## Start Selected excerpt
We assessed the role of groundwater (GW) by randomizing the soil moisture state variables below 2 m (Table 2) and comparing it with the realistic ISMS effects under the observed climate forcing. Since the realistic ISMS experiments also included realistic GW states, and so the difference between the realistic ISMS experiment and randomized GW experiments can be attributed to the effects of the ISMS condition from surface to 2-m depth. When the RMSD of the randomized GW experiment becomes equal to or less than the realistic ISMS forecast experiment, then we call it a loss of predictability due to GW.

The GW contribution to the streamflow predictability is generally smaller than the full field ISMS contributions (Fig. 10). This can be seen by comparing the area between the blue and yellow curves with the area between blue and red curves in the figure. The summer and fall seasons show maximum groundwater contribution that is limited to the 0–40-days forecast period. Compared to the realistic ISMS experiment, a smaller RMSD in the randomized GW experiment suggests that even a small error in the 0–2-m soil moisture state can produce a larger error in the streamflow forecast than the randomized GW states (see the 40–90-days forecast in the fall). In the summer, the GW contribution is higher in the El Niño and normal years than La Niña years. The GW contribution is minimal in the winter and spring season. Considering the simplistic representation of the GW in the NWM, the GW results may not be robust here because groundwater was expected to have a longer predictability time scale (Sutton 2019).

Fig. 10.
Fig. 10.

Comparing the GW contribution to that of ISMS experiments, effects of ISMS on seasonal streamflow predictability with perfect (observed) climate forcing. As in Fig. 7, but with added data from randomized GW experiments (green) with observed climate forcing. Forcing is observation-based reanalysis NLDAS data. (first row) The RMSD with realistic and randomized ISMS in all 15 years, (second row) five El Niño years, (third row) five La Niña years, and (fourth row) five normal years. Simulation initialization dates are the first day of January, April, July, and October, then averaged over 14 ensemble members and 15 selected years as a function of simulation sustained time (1–91 days). The solid lines are the results of Eq. (1). Shaded regions show a 95% confidence interval uncertainty range.

Citation: Journal of Hydrometeorology 21, 7; 10.1175/JHM-D-19-0206.1

e. Effects of ISMS on soil moisture predictability using perfect climate (observed) and random forcing

We investigated the effects of ISMS on the soil moisture predictability itself by comparing the 0–2-m soil moisture RMSD between the E1 and E2 experiments (Table 3, and Fig. 11). As shown in the last section, 0–2-m soil moisture condition contributes most to the streamflow predictability; and hence, the 0–2-m choice is justified for water resource application. We computed the basin average soil moisture RMSD using the LSM gridded data (13.6 km). The realistic ISMS experiments have significantly smaller RMSD than the randomized ISMS experiments for all through the 90 days and in all four seasons; i.e., ISMS can bring in significant improvements in seasonal soil moisture forecasts in the ACT basin (first row in Fig. 11). Comparison of the second and third rows show that the soil moisture predictability is higher during La Niña (dry) years than El Niño (wet) years and the wet season (JFM and AMJ). During the dry seasons (JAS and OND), the differences between El Niño and La Niña years are minimal or slightly higher for the El Niño and in the fall season. In fact, normal years (fourth row) show a higher difference between E1 and E2 experiments than both El Niño and La Niña years in the fall season.
## End Selected excerpt
Task A →
Answer these questions using the excerpt on groundwater and soil moisture predictability:
(i) Which state variables were randomized to assess the role of groundwater?
(ii) In which seasons is the groundwater contribution at its maximum, and what forecast period is it limited to?
(iii) What gridded data and resolution were used to compute the basin average soil moisture RMSD?
Task B → Quote the part of the excerpt on groundwater and soil moisture predictability that runs from "Comparing the GW" to "interval uncertainty range.".
## Start Given records
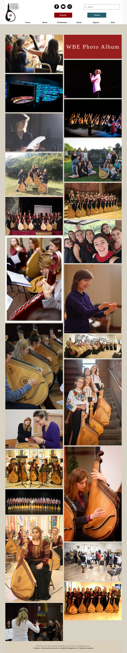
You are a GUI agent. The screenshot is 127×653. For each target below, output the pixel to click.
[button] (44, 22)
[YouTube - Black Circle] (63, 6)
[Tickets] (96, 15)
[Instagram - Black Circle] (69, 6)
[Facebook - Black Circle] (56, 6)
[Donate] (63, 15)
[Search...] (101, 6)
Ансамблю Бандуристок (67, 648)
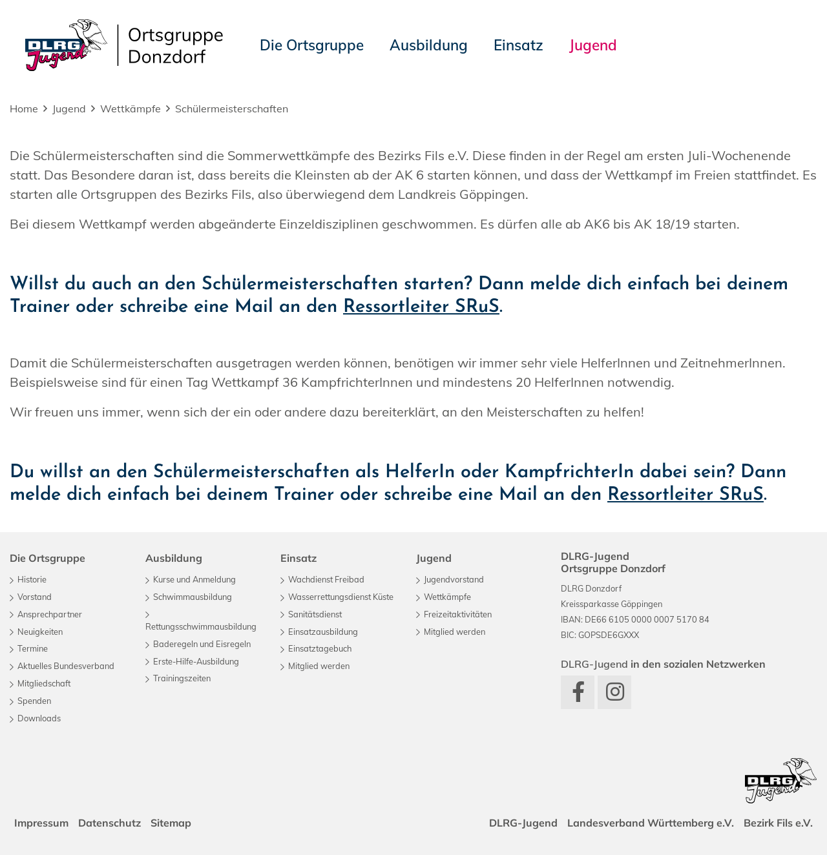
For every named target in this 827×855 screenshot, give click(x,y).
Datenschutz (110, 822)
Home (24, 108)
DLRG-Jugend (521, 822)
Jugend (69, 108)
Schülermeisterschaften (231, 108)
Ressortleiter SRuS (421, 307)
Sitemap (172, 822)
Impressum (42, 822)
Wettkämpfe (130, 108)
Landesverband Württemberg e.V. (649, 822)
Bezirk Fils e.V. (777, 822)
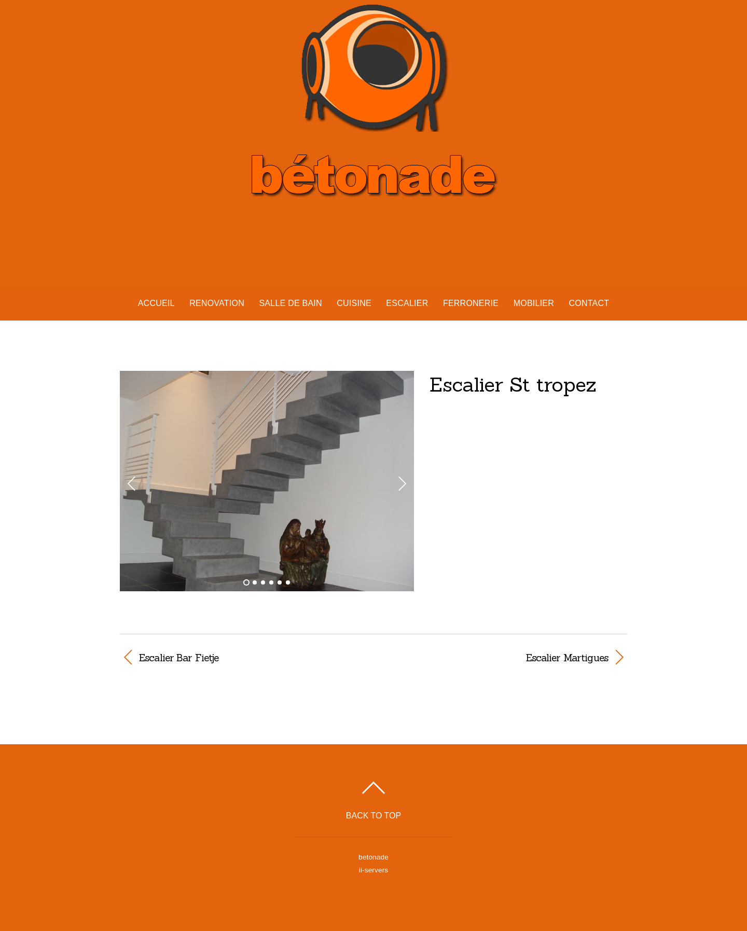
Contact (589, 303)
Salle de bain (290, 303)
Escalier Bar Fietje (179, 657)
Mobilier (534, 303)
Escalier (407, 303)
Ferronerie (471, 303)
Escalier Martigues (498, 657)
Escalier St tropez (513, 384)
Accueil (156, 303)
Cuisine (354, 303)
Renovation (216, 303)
## End Given records
## Start Given records
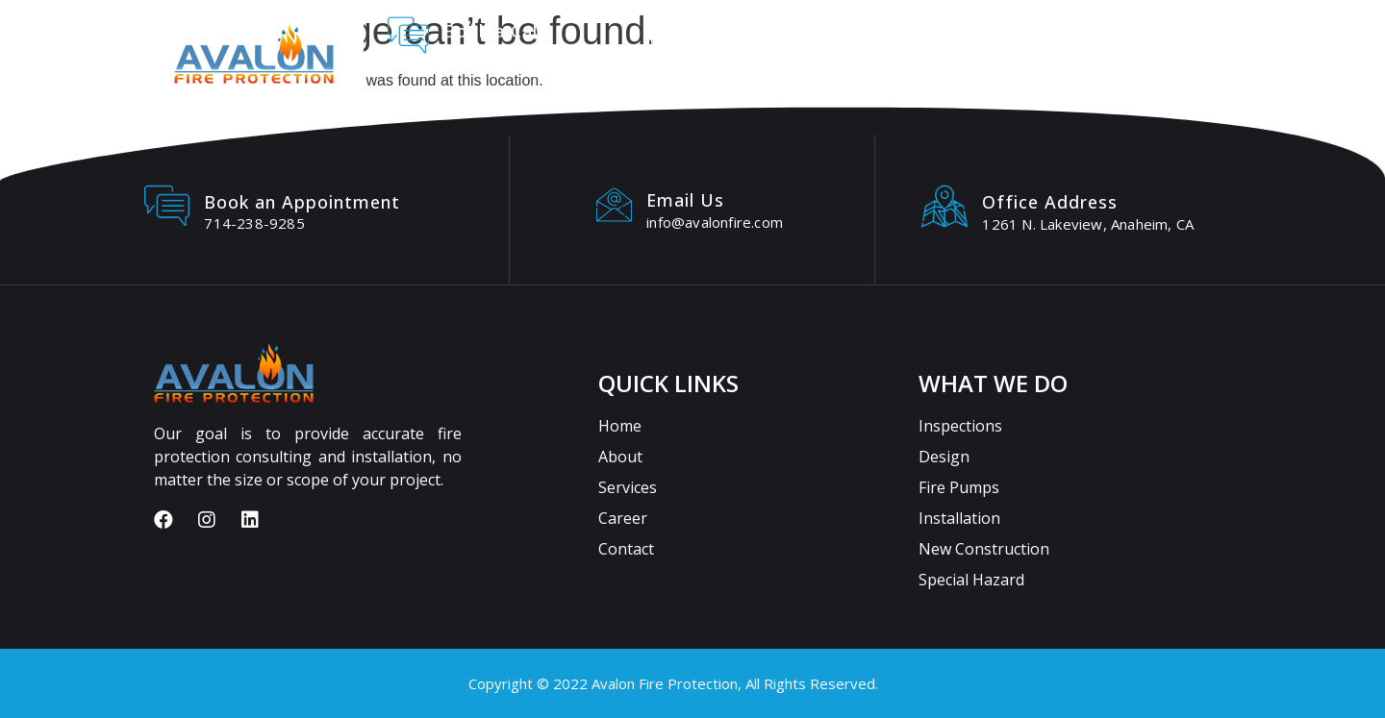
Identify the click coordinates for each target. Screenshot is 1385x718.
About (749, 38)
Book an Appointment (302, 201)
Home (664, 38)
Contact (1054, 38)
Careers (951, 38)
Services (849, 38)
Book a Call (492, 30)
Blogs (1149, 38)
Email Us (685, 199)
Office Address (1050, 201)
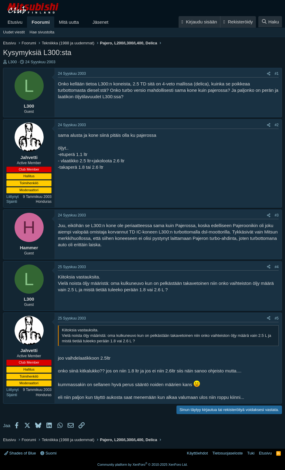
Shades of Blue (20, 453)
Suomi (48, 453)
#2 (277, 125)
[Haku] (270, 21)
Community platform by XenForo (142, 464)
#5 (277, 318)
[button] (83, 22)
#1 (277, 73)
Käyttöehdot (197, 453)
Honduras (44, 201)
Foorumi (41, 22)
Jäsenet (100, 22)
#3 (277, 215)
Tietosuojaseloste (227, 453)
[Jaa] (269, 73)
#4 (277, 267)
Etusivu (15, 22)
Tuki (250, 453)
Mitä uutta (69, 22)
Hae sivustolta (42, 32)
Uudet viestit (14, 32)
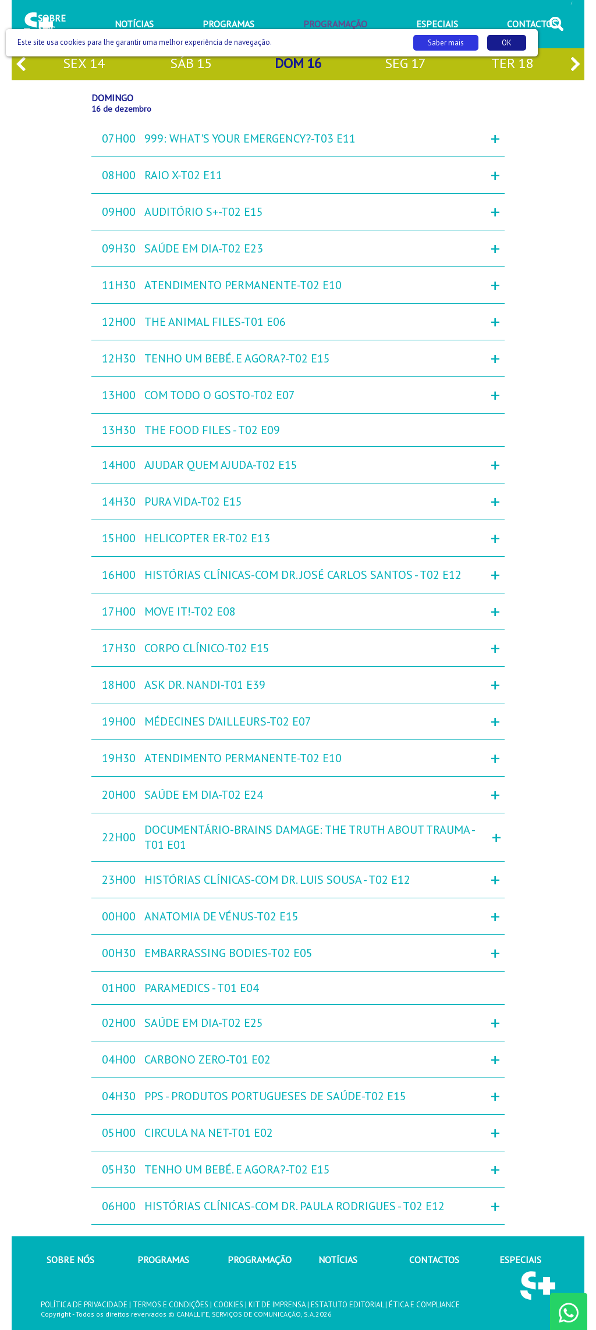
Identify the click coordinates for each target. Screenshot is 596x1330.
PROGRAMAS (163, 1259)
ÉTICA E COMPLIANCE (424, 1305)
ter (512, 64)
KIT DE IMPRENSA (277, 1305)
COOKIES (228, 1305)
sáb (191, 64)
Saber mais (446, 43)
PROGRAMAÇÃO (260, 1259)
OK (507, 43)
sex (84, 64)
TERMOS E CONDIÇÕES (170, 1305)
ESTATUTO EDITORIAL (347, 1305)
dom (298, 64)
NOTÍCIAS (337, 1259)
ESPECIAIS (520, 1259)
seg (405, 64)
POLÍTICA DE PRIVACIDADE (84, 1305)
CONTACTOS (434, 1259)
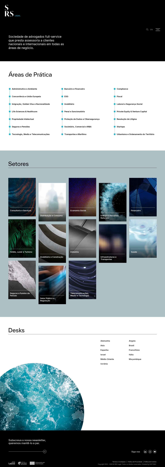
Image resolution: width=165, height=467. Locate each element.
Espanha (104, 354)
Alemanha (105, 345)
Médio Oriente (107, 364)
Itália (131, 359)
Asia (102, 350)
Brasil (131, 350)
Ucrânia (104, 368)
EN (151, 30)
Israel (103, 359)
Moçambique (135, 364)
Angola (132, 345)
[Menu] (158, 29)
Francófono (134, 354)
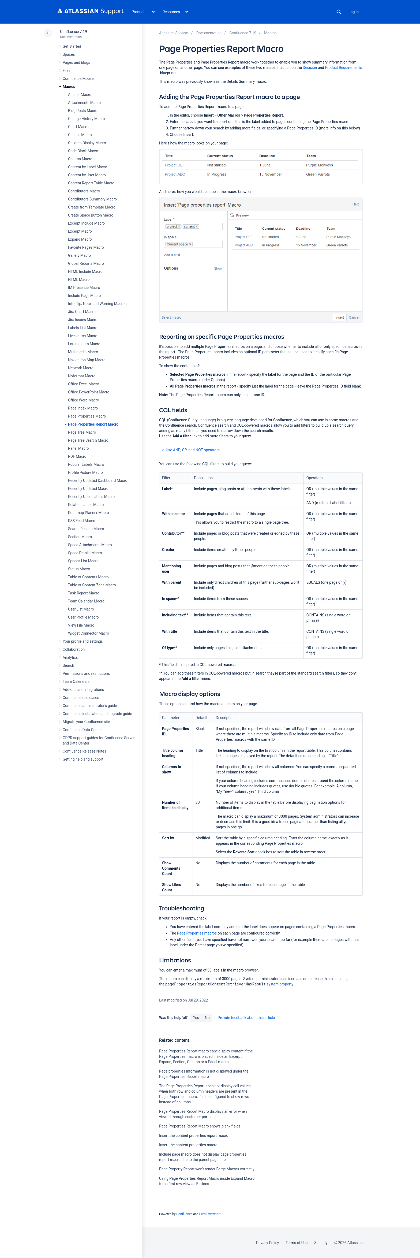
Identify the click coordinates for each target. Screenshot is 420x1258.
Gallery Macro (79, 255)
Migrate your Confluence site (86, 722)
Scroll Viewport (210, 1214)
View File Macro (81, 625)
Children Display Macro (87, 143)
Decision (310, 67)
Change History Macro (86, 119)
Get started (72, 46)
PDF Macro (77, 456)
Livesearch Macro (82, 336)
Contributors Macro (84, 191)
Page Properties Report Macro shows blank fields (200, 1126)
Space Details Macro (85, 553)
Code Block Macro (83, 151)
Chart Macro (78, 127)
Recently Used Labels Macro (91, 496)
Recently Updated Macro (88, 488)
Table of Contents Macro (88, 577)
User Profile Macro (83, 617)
## End Given records
Finished answer A →
(i) The soil moisture state variables below 2 m.
(ii) Summer and fall, limited to the 0–40-days forecast period.
(iii) The LSM gridded data at 13.6 km.

Finished answer B →
Comparing the GW contribution to that of ISMS experiments, effects of ISMS on seasonal streamflow predictability with perfect (observed) climate forcing. As in Fig. 7, but with added data from randomized GW experiments (green) with observed climate forcing. Forcing is observation-based reanalysis NLDAS data. (first row) The RMSD with realistic and randomized ISMS in all 15 years, (second row) five El Niño years, (third row) five La Niña years, and (fourth row) five normal years. Simulation initialization dates are the first day of January, April, July, and October, then averaged over 14 ensemble members and 15 selected years as a function of simulation sustained time (1–91 days). The solid lines are the results of Eq. (1). Shaded regions show a 95% confidence interval uncertainty range.